WHAT TO DO
Write the records below out again. Match them exactly.

(Dataset entries)
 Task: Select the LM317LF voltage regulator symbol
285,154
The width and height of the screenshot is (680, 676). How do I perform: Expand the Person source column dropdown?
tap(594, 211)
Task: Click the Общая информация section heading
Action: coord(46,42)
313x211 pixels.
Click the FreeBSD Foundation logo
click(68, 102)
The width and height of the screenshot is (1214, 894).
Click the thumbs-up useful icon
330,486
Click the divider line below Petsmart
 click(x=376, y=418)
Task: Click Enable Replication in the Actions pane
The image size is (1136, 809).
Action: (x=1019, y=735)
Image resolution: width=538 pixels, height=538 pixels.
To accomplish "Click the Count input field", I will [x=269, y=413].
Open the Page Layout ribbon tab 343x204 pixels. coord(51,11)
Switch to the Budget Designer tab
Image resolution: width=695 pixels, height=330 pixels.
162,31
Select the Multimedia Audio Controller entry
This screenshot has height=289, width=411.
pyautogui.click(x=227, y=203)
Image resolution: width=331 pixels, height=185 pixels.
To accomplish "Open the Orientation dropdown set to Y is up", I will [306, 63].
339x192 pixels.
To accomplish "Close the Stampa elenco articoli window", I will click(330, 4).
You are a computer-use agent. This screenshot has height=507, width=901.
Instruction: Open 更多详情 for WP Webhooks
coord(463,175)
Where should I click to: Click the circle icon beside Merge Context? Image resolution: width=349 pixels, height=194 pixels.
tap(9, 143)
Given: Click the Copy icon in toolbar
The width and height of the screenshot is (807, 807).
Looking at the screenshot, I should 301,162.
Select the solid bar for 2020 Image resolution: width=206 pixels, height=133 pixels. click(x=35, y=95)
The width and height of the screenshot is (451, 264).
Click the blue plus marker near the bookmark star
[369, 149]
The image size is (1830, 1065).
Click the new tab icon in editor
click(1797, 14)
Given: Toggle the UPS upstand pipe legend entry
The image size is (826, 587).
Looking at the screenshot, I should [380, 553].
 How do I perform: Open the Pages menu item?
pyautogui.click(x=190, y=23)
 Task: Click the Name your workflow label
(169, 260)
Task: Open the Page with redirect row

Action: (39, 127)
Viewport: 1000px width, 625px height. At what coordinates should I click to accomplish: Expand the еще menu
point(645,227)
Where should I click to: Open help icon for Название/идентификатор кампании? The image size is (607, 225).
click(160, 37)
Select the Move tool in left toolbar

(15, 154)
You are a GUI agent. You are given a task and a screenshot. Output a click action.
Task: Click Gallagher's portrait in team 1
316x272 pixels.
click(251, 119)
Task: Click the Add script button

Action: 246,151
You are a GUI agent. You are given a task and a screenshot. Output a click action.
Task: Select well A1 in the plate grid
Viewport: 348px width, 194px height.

ANSWER BOX
 Task: Select the LM317LF voltage regulator symbol
285,154
The width and height of the screenshot is (680, 676). How do I perform: Expand the Person source column dropdown?
tap(594, 211)
Task: Click the Общая информация section heading
Action: coord(46,42)
313x211 pixels.
Click the FreeBSD Foundation logo
click(68, 102)
The width and height of the screenshot is (1214, 894).
Click the thumbs-up useful icon
330,486
Click the divider line below Petsmart
 click(x=376, y=418)
Task: Click Enable Replication in the Actions pane
The image size is (1136, 809).
Action: (x=1019, y=735)
Image resolution: width=538 pixels, height=538 pixels.
To accomplish "Click the Count input field", I will [x=269, y=413].
Open the Page Layout ribbon tab 343x204 pixels. coord(51,11)
Switch to the Budget Designer tab
Image resolution: width=695 pixels, height=330 pixels.
162,31
Select the Multimedia Audio Controller entry
This screenshot has height=289, width=411.
pyautogui.click(x=227, y=203)
Image resolution: width=331 pixels, height=185 pixels.
To accomplish "Open the Orientation dropdown set to Y is up", I will [306, 63].
339x192 pixels.
To accomplish "Close the Stampa elenco articoli window", I will click(330, 4).
You are a computer-use agent. This screenshot has height=507, width=901.
Instruction: Open 更多详情 for WP Webhooks
coord(463,175)
Where should I click to: Click the circle icon beside Merge Context? Image resolution: width=349 pixels, height=194 pixels.
tap(9, 143)
Given: Click the Copy icon in toolbar
The width and height of the screenshot is (807, 807).
Looking at the screenshot, I should 301,162.
Select the solid bar for 2020 Image resolution: width=206 pixels, height=133 pixels. click(x=35, y=95)
The width and height of the screenshot is (451, 264).
Click the blue plus marker near the bookmark star
[369, 149]
The image size is (1830, 1065).
Click the new tab icon in editor
click(1797, 14)
Given: Toggle the UPS upstand pipe legend entry
The image size is (826, 587).
Looking at the screenshot, I should [380, 553].
 How do I perform: Open the Pages menu item?
pyautogui.click(x=190, y=23)
 Task: Click the Name your workflow label
(169, 260)
Task: Open the Page with redirect row

Action: (39, 127)
Viewport: 1000px width, 625px height. At what coordinates should I click to accomplish: Expand the еще menu
point(645,227)
Where should I click to: Open help icon for Название/идентификатор кампании? The image size is (607, 225).
click(160, 37)
Select the Move tool in left toolbar

(15, 154)
You are a GUI agent. You are given a task and a screenshot. Output a click action.
Task: Click Gallagher's portrait in team 1
316x272 pixels.
click(251, 119)
Task: Click the Add script button

Action: 246,151
You are a GUI agent. You are given a task and a screenshot. Output a click action.
Task: Select well A1 in the plate grid
Viewport: 348px width, 194px height.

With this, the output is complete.